### Recorded data
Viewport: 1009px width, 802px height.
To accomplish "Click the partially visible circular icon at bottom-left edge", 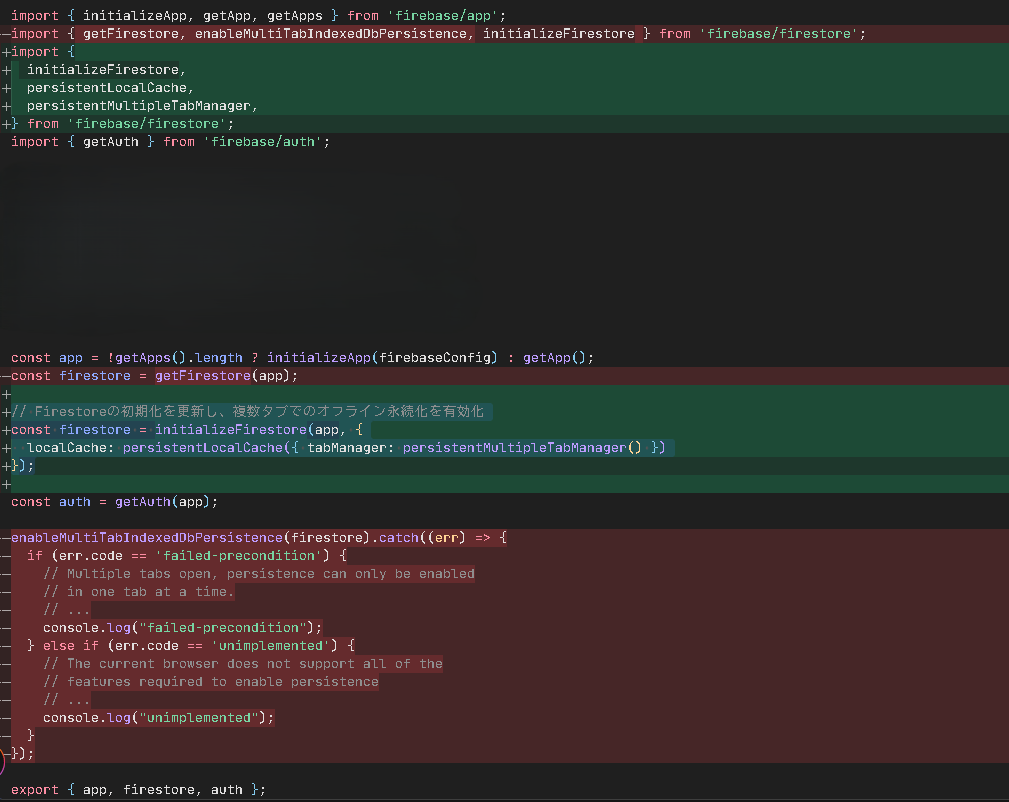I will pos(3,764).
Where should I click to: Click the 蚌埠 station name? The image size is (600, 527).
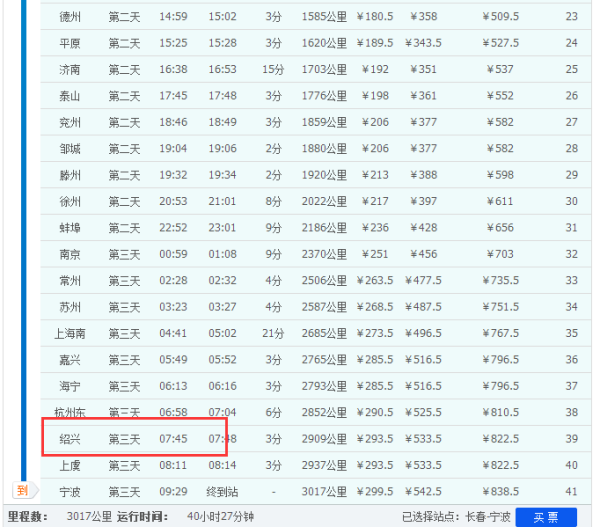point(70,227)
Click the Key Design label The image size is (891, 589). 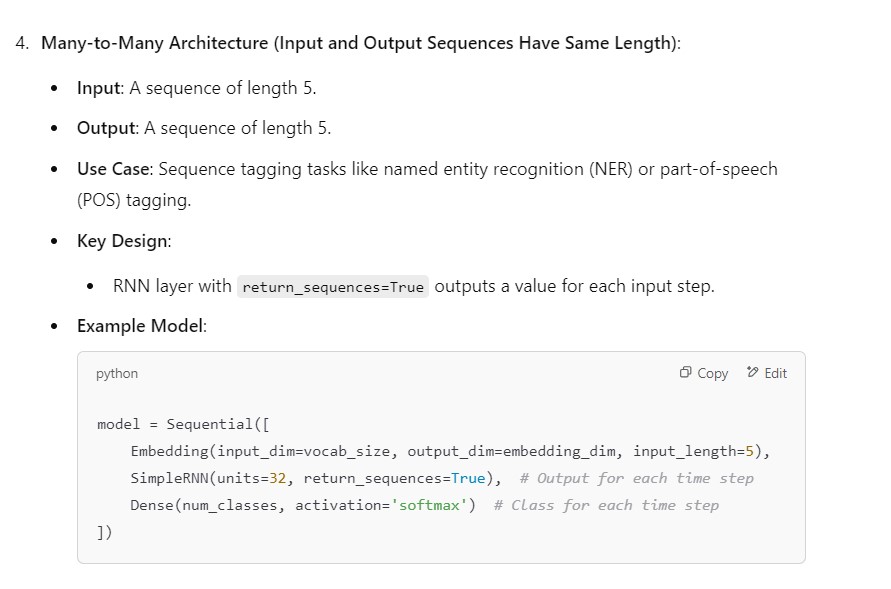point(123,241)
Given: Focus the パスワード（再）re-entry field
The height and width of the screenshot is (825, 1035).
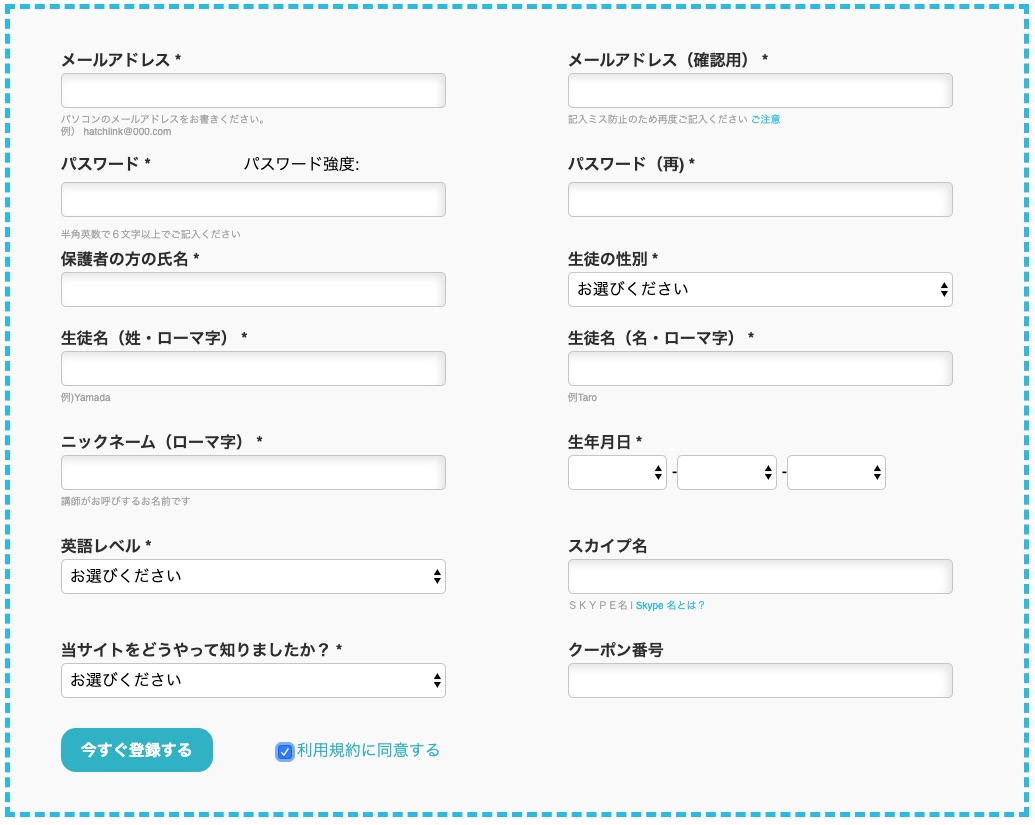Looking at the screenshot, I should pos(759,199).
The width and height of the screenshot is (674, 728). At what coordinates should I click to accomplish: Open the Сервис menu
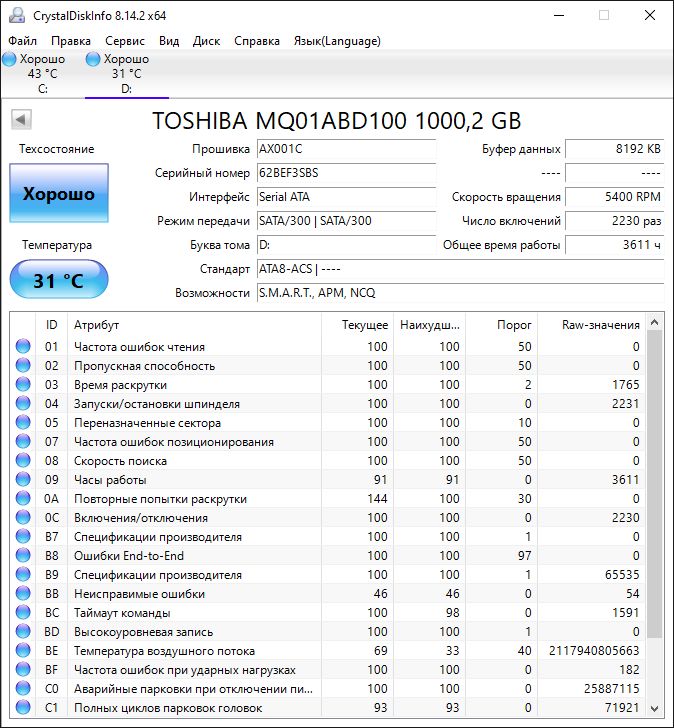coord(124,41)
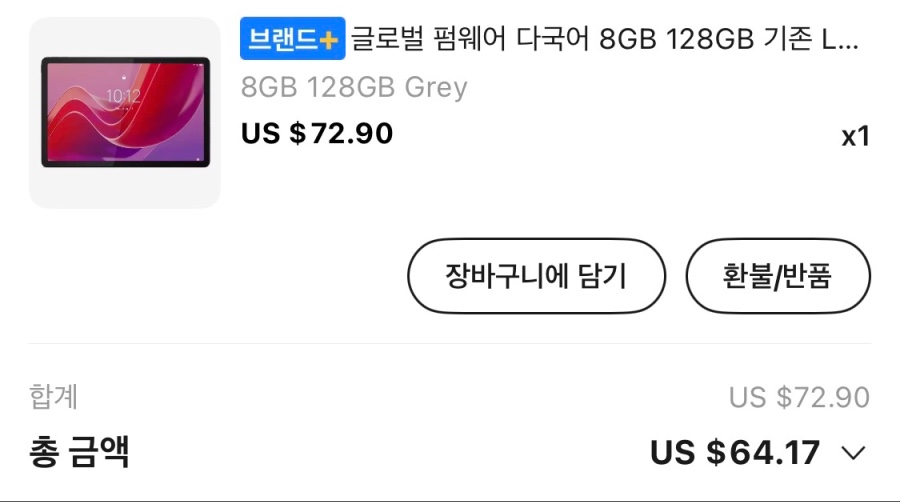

### Description of the task
Beginning at the line with "Given: Focus the パスワード（再）re-entry field", reproduce word for word each line through the last line of the records. Include both ends but no pictures.

### Response for this exercise
Given: Focus the パスワード（再）re-entry field
The height and width of the screenshot is (825, 1035).
Looking at the screenshot, I should pos(759,199).
The width and height of the screenshot is (674, 728). At what coordinates should I click to accomplish: Open the Сервис menu
coord(124,41)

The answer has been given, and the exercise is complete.